Он рано вставал, делал короткую гимнастику из трех упражнений перед открытым окном спальни, брился, тщательно выбирал шейный платок и повязывал его, спускался в столовую выпить чая, выпивал первую чашку, съедал тост с маслом и черничным вареньем, яичницу с беконом. Потом натягивал охотничью куртку, высокие резиновые сапоги, брал ружье, надевал фетровую шляпу, объявлял в пространство, что идет на охоту.

Он шел до курятника, где несколько раз стрелял в воздух, чтобы распугать птицу, разражался хохотом при виде летающих в воздухе соломы и перьев, проверял, есть ли снесенные яйца, собирал их и возвращался в замок, не забыв сделать по дороге заявление, что ненавидит сельскую местность. «Но и город я тоже ненавижу, дорогой мой Жорж, и где же тогда мне жить? А? Вы можете мне сказать? Вот вам как раз повезло. Вы из простых, таких людей куда ни помести, они везде будут счастливы. Отсутствие мыслей есть опиум народа. Как же я вам завидую… А огонь в очаге уже разожжен?»

Он садился в гостиной вместе со своими собаками, требовал новую чашку чая и погружался в чтение светской хроники в «Фигаро», которую он комментировал в ожидании обеда. Он произносил, выделяя голосом каждый слог: «Это го-ло-вокру-жи-тель-но! Это сме-хо-твор-но! Это шутовство, фиглярство, нелепица, это уморительно, сногсшибательно, ошеломительно, презабавно!» А когда ему что-то явно не нравилось, он бранился: «Я возмущен, я ярюсь, я негодую, я гневаюсь».
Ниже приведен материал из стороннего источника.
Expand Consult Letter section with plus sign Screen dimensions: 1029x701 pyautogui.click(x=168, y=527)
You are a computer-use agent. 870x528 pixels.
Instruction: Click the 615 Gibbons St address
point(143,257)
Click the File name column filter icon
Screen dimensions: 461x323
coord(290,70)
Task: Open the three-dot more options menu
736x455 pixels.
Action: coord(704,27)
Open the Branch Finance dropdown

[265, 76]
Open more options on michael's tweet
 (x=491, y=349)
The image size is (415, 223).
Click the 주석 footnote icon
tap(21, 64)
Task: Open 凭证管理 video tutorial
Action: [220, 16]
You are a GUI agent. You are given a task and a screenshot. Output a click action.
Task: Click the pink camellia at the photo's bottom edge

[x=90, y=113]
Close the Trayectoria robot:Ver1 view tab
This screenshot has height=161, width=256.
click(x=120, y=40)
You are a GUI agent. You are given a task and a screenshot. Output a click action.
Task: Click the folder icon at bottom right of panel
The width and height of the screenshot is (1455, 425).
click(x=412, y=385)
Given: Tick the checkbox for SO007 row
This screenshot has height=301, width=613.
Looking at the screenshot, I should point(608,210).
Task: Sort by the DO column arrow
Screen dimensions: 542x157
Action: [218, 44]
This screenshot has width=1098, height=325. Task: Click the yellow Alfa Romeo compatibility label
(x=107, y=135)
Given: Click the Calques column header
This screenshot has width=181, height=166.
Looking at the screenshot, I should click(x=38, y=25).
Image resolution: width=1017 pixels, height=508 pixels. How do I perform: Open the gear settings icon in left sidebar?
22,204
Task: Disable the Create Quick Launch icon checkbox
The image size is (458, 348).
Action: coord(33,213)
Такой вот ежедневный ритуал. К полудню Сюзон освобождала поднос от чайных принадлежностей, подкидывала поленьев в огонь. Он откладывал свой журнал и интересовался последними деревенскими сплетнями. Кто с кем спит? Кто кого обрюхатил? А та маленькая прелестница Сильвиана, она пока еще не вышла замуж? Я бы перемолвился парой слов с этой мартышечкой! А Фернанда? Кто отец ребенка? Так до сих пор и неизвестно? Сезонный рабочий, понятное дело. Правильно она сделала, что его заловила, потому что не слишком-то много находилось охотников ее потискать. Должно быть, она залучила его к себе в тот вечер, когда парень как следует залил глаза.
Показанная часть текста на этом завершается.